As you may be aware, when risk assessing premises re fire safety, there's a mountain of guidance available. HM Govt have produced a range of guidance documents for shops, offices warehouses....etc. There's all sorts of guidance for sleeping accommodation, hospitals, and even military premises. But there's not a lot of guidance re data centres!
I am dealing with a project to construct a large data centre. Phase 1 is out of the ground & occupied, but there's several more phases to come over the next 10 years. I have a fundamental disagreement with the fire protection strategy that has been established by the designers, architects and occupier. I am looking for guidance (UK or worldwide) to challenge what I see as a less than suitable fire suppression policy.
I am aware of BS 6266 : 2011 described as: Fire safety, Fire safety in buildings, Electronic equipment and components, Electrical installations, Computer hardware, Data processing, Data processing equipment, Communication equipment, Equipment housing facilities, Computers, Risk assessment, Structural fire protection, Fire spread prevention, Fire resistance, Fire risks, Fire tests, Firefighting equipment, Fire detectors, Air-conditioning systems.
But I reckon there's bound to be more guidance out there somewhere. I have contacted the Association of British Insurers to ask what standard/guidance the insurance industry use, but they have been less than forthcoming.

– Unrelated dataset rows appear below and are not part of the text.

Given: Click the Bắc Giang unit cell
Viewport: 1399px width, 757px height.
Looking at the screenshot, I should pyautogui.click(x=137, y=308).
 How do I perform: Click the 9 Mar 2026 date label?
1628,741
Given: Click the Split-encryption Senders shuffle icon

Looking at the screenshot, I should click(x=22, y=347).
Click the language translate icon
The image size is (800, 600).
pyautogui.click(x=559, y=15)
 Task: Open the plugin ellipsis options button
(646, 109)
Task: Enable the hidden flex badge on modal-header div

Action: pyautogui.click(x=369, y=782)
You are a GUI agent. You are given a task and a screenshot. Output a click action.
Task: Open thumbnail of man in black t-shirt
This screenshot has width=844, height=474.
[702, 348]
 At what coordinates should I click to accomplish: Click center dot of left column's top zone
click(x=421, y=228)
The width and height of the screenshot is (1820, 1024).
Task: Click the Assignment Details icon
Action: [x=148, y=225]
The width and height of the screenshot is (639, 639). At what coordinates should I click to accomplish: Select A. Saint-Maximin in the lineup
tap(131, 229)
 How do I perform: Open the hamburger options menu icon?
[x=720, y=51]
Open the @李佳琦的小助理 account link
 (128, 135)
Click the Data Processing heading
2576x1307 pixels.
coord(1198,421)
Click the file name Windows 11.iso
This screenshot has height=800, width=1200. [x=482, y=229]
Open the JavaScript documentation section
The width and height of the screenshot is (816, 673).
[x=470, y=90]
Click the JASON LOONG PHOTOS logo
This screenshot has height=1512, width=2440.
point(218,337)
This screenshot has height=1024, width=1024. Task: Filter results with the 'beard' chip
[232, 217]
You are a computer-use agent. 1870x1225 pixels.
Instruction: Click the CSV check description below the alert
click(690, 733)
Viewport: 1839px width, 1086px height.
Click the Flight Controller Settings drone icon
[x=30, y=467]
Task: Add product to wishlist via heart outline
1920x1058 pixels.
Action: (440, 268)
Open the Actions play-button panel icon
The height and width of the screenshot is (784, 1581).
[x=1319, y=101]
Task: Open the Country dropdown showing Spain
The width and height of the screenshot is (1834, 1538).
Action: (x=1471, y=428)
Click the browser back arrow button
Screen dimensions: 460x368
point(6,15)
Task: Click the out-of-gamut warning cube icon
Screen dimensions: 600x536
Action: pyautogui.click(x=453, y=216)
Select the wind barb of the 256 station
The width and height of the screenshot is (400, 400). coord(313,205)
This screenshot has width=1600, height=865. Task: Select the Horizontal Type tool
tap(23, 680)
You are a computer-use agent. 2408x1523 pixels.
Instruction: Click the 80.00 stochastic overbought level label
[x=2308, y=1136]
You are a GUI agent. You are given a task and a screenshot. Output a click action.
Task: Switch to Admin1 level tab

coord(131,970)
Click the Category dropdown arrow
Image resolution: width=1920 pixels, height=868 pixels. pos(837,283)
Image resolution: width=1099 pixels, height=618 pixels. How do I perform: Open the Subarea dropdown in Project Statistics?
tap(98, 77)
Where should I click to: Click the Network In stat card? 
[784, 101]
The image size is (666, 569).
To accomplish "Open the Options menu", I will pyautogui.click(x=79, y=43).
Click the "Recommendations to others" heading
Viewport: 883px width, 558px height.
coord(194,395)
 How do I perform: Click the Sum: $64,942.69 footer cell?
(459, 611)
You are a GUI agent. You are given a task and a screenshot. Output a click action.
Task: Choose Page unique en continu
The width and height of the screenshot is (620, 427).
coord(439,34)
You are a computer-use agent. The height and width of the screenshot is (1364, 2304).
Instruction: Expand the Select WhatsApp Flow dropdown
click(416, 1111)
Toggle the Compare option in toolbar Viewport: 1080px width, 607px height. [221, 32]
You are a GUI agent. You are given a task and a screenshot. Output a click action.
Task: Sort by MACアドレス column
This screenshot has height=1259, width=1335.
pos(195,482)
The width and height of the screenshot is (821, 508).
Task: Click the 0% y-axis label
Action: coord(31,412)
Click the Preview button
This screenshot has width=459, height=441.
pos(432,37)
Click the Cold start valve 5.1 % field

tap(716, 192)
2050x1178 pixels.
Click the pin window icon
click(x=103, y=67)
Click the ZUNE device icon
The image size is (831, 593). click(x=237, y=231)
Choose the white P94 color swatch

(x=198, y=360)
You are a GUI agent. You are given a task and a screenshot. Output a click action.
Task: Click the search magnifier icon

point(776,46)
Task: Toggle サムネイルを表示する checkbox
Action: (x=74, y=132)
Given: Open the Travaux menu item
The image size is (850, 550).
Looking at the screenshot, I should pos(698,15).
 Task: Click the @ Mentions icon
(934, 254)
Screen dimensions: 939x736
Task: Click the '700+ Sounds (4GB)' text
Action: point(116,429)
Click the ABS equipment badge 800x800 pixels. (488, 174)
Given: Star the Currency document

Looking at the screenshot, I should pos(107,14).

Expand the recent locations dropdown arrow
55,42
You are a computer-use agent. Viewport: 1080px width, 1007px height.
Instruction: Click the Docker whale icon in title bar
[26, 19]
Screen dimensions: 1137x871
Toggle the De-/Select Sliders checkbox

So if you can point me to any accepted standard or guidance re data centre fire protection systems, I would be much obliged. To be clear, I am aware of the various options of systems available, however I just want a standard to use in order to build a business case to support my views that improvements are necessary
Far from an expert, but I would assume that the standard of fire safety usually implemented in datacentres is waaaaaay above and beyond what the regulations would usually stipulate. It's more likeely to come down to your business case of how much risk of downtime (due to fire) you are prepared to take, rather than whether you meet a regulation or not.